Небо было теперь мрачно, беспрестанно меняя свой колорит; его покрывала черная туча, сквозь прорези которой то сверкала молния с отдаленным глухим раскатом грома, то светилась ужасная, кровавая заря с диском солнца без лучей, еще больше, чем тучей, затемненным дымом от множества разложенных в роще и по склонам холма жертвенных и пиршественных костров для прощального угощения римских воинов.

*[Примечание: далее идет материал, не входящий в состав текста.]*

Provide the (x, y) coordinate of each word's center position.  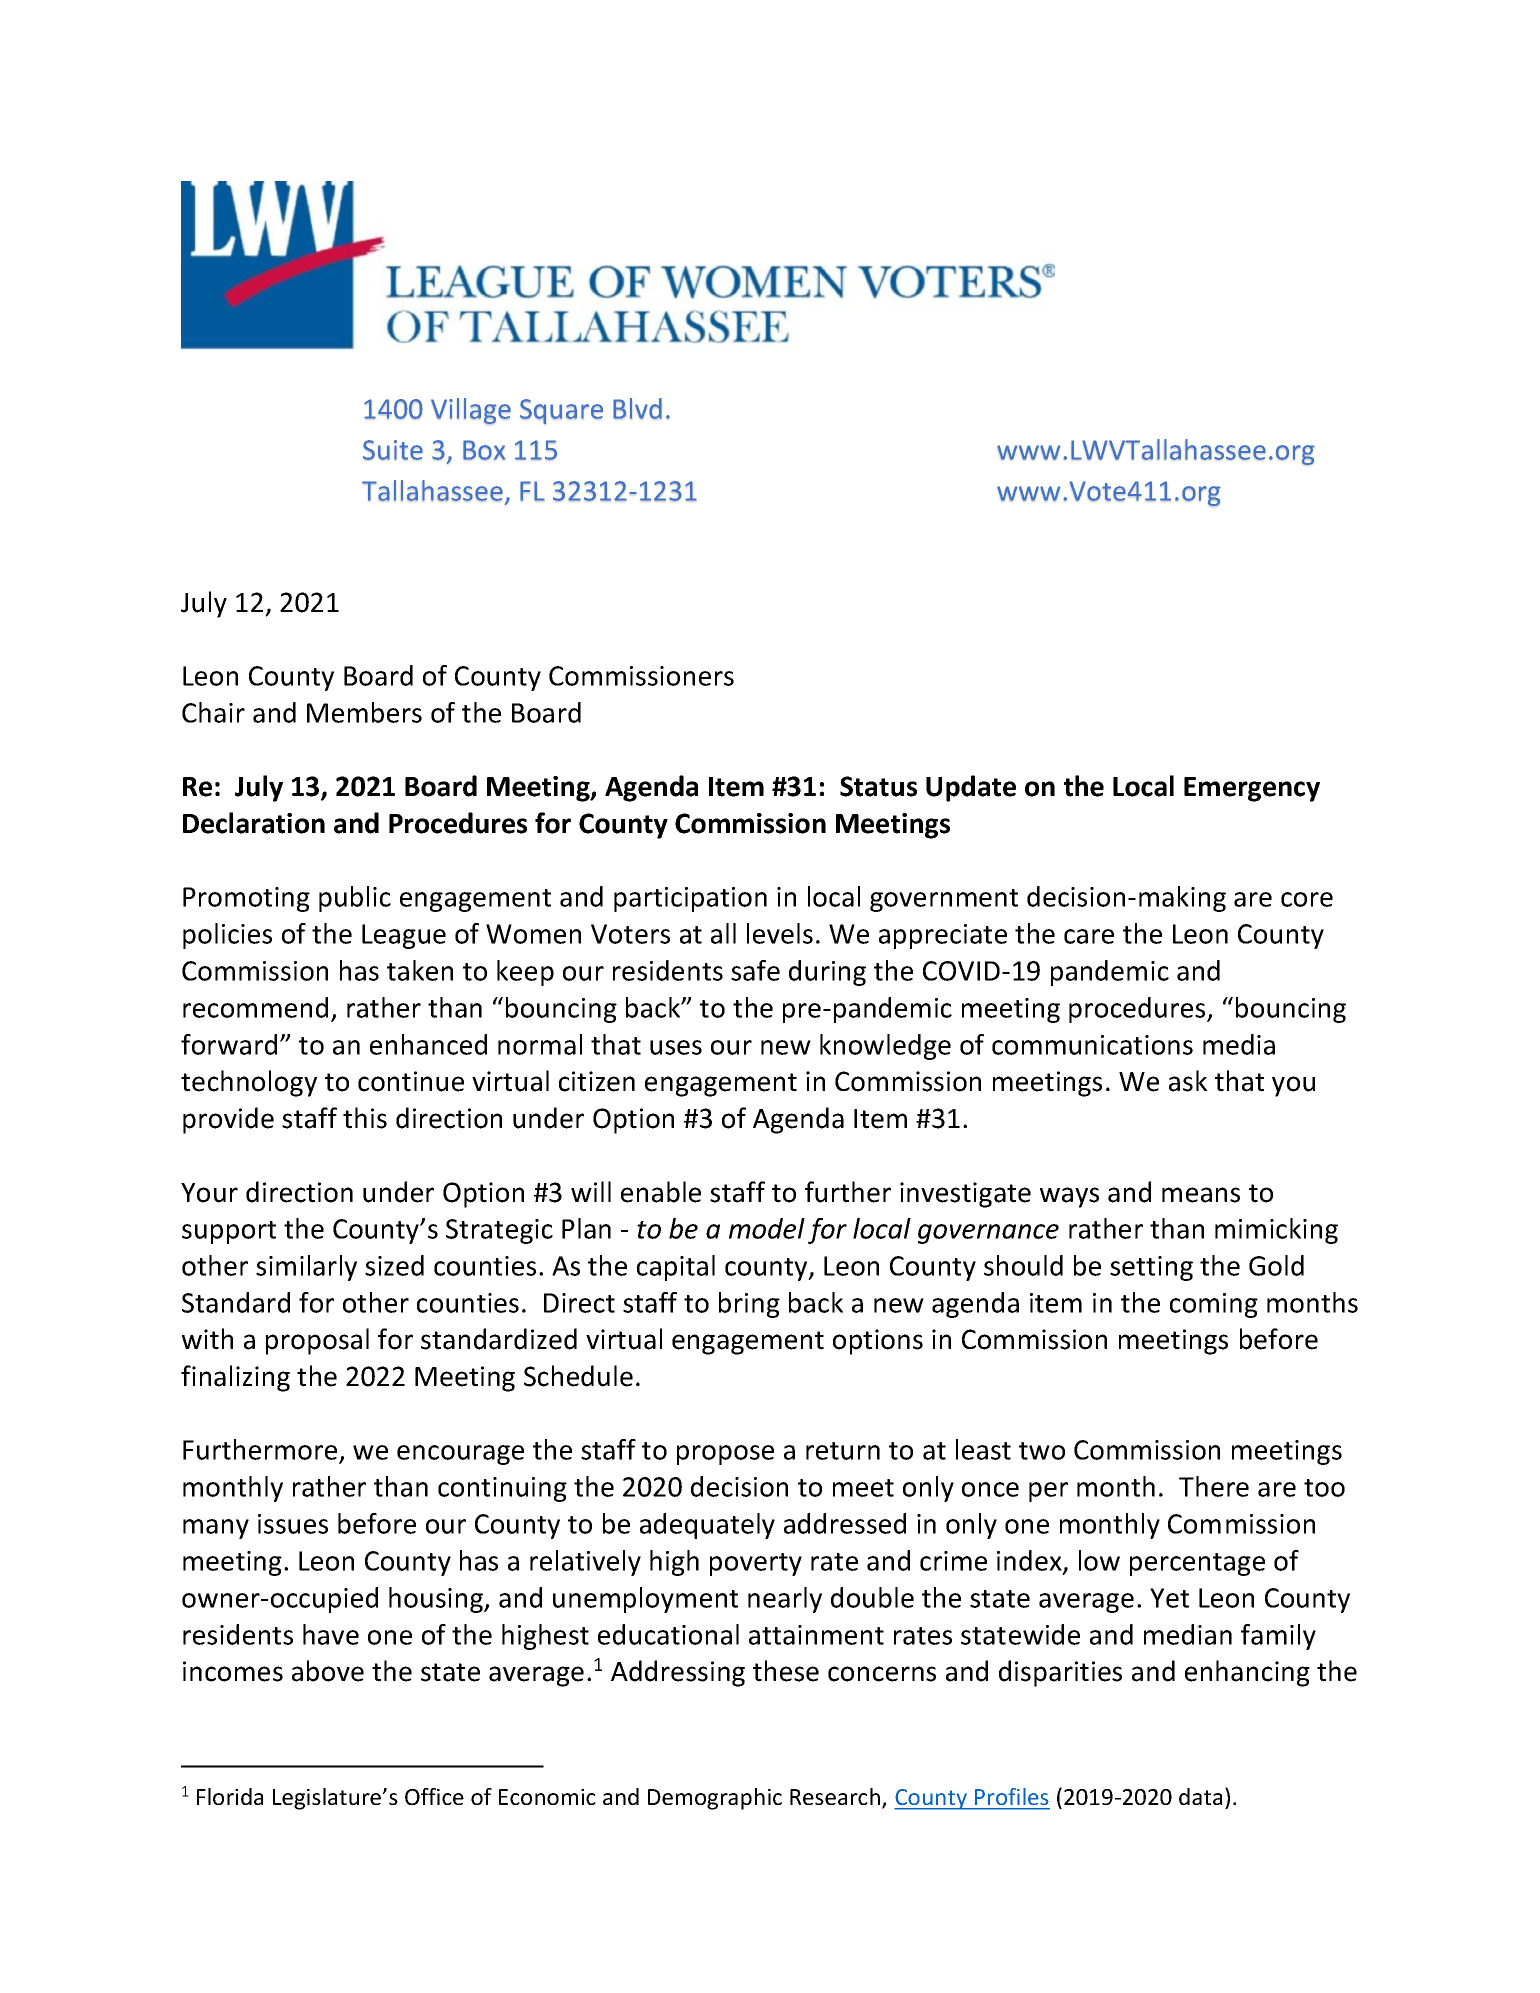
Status (878, 786)
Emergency (1252, 789)
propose (725, 1455)
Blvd (637, 408)
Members (364, 712)
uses (676, 1047)
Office (434, 1796)
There (1214, 1486)
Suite (393, 450)
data (1200, 1796)
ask (1188, 1081)
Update (971, 788)
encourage (460, 1455)
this (365, 1118)
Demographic (715, 1799)
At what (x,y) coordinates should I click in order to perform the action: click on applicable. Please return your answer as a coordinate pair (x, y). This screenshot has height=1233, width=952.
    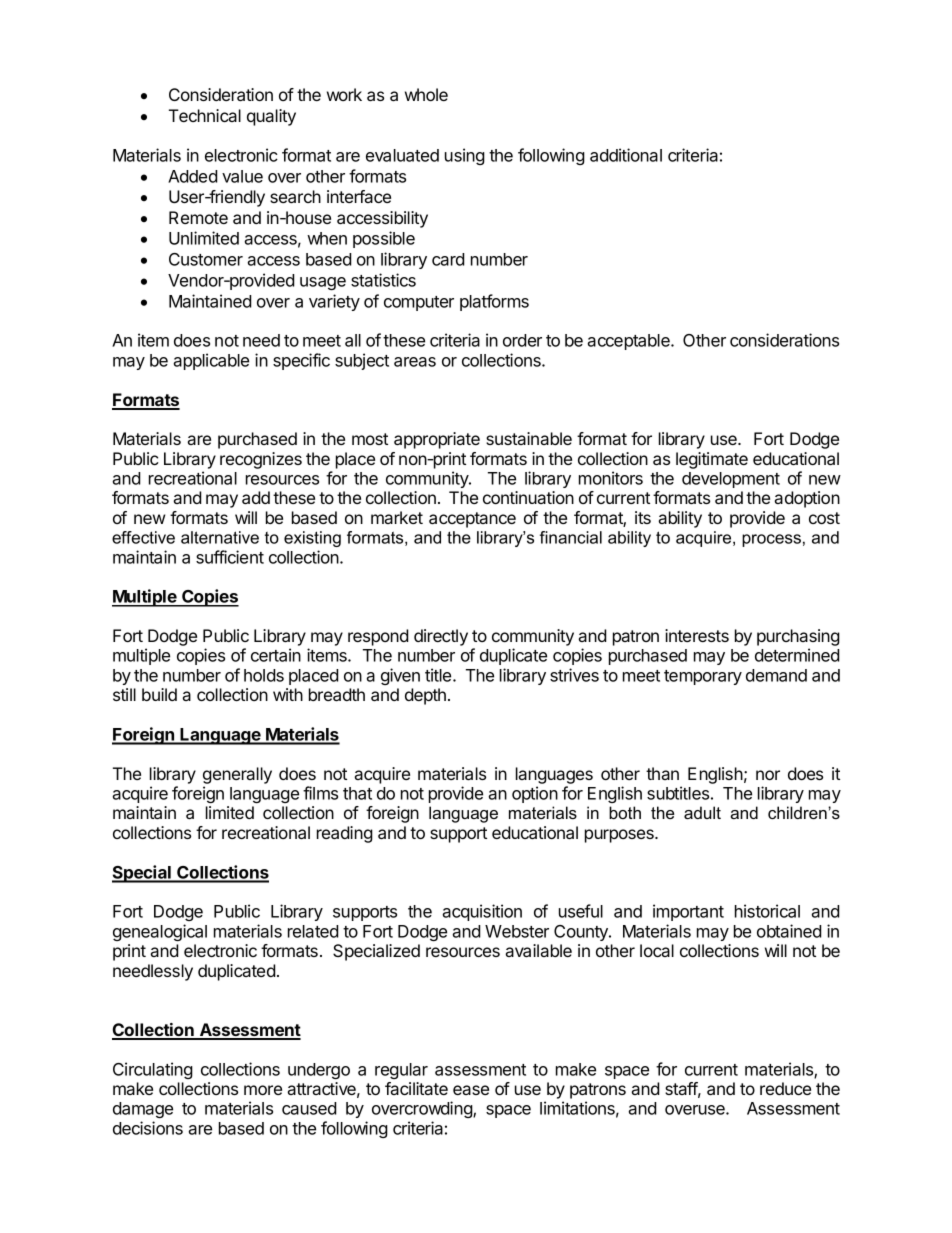
    Looking at the image, I should click on (211, 361).
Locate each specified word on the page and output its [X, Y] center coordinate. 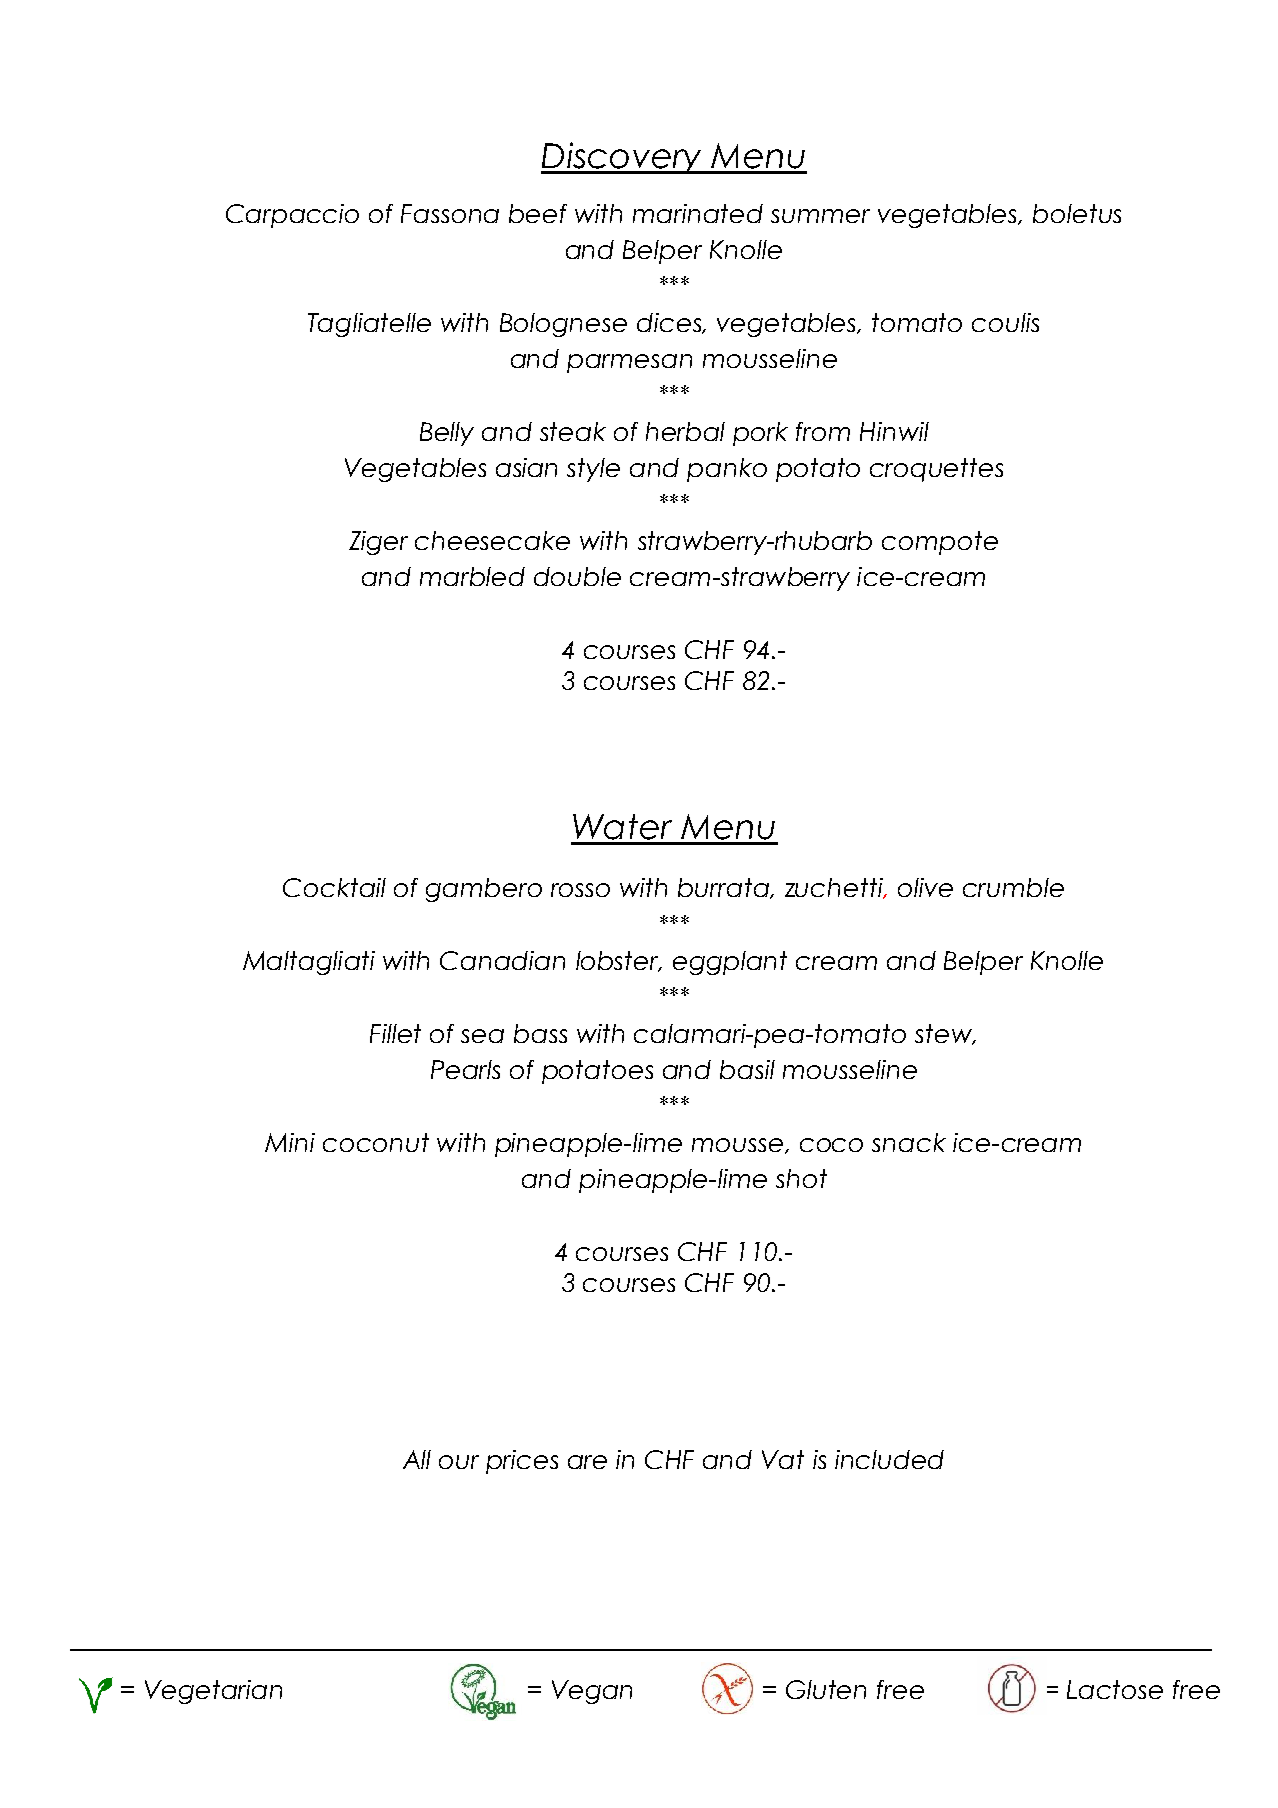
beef [538, 213]
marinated [698, 213]
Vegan [592, 1692]
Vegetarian [213, 1692]
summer [820, 216]
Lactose [1115, 1689]
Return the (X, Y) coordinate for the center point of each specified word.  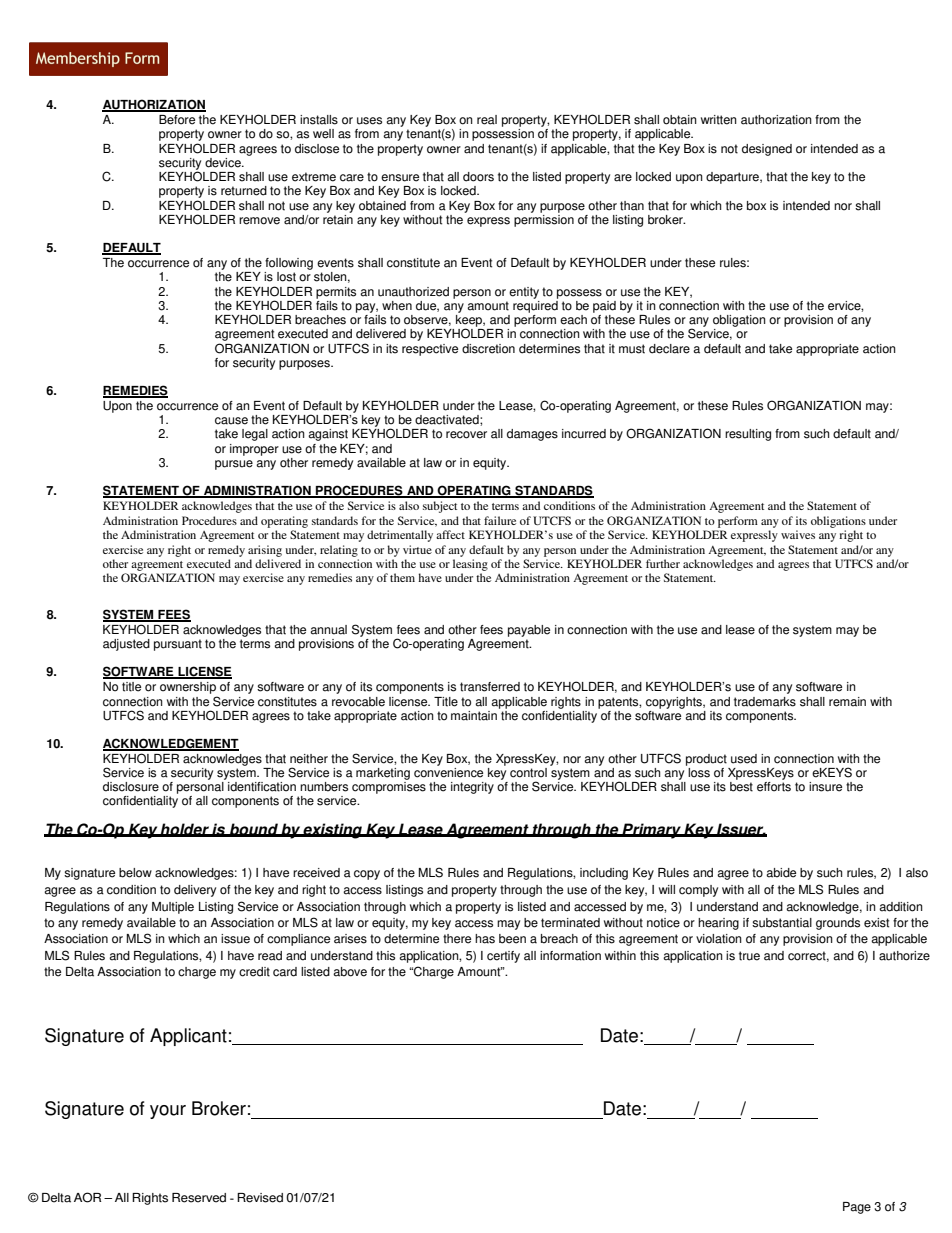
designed (767, 150)
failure (500, 520)
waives (798, 534)
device (224, 163)
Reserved (199, 1198)
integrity (472, 788)
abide (781, 873)
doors (478, 177)
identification (262, 787)
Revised (260, 1198)
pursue (234, 465)
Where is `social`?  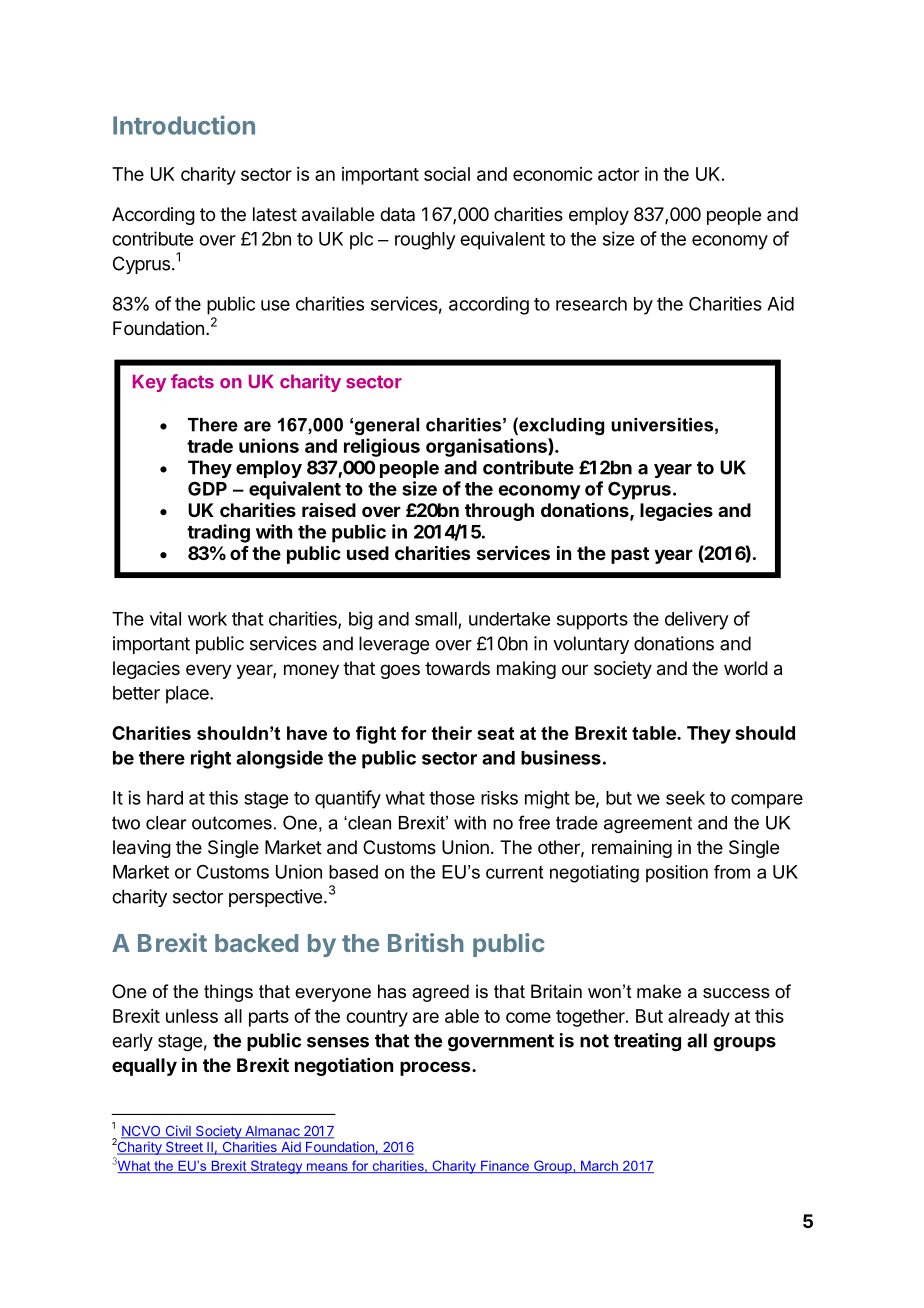
social is located at coordinates (447, 174).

Молчаливые римляне были не слезливы; они рыдали и вопили, как им хотелось, дома, в ограниченном кругу родных и друзей, но плакать публично при расставании с милыми сердцу у них считалось за позор.
Остававшиеся родители сыновьям и жены уезжающим мужьям говорили, указывая на щит, который вручали:
– Возвращайся домой с ним или на нем!
То есть, возвращайся не беглецом, не бросив щита пред врагом в знак сдачи, просьбы о пощаде, а победителем, или убитым, принесенным домой со щитом под головою, на носилках из копий.
В священной роще Януса было темно, как вечером; под тенью ее вековых деревьев багровое зарево костров заменяло тусклый диск поднявшегося светила, утонувшего в густом тумане и черной туче.
Там всюду возились люди, толклись, ходили, бегали с места на место, то группируясь дружескими кружками, то разбредаясь врозь по всем направлениям; многие бродили одиноко.
Это было грустное, молчаливое сборище; там не было ни плясунов, ни иных потешников; знахари и волшебники сновали в среде собравшегося народа, придавая дикой картине оттенок еще более таинственный, зловещий, своими кривляньями, завываньями, вычурными телодвижениями, совершением странных обрядов.
Один потрошил живого поросенка, гадая по его кишкам; другой вырезывал сердце из петуха или набивал кошку лягушечьими костями; иные истязали детей или даже сами себя, поили желающих отваром разных трав, производящих галлюцинации; они качались на древесных ветках, повиснув руками, кувыркались, с диким воем подкатываясь под ноги идущим, становились на свою голову.
Среди них попадались сивиллы, старавшиеся подражать знаменитой Кумской волшебнице, но вовсе непохожие на нее.
Это были горные дикарки, преимущественно с юга, где они ютились по пещерам, вблизи от колоний Кумы, населенной греками, большею частью, безобразные старухи-гадалки, растрепанные, в лохмотьях; они ничего не брали за прорицания, фанатички, почти сумасшедшие, искренно считавшие себя выше остальных смертных, довольствовались этим сознанием своего превосходства, уверенностью в близости к богам, наслаждались властью над умами суеверных людей, даже царей, не замечая того, что часто сами становятся орудиями интриги разных хитрых личностей, преимущественно из жрецов.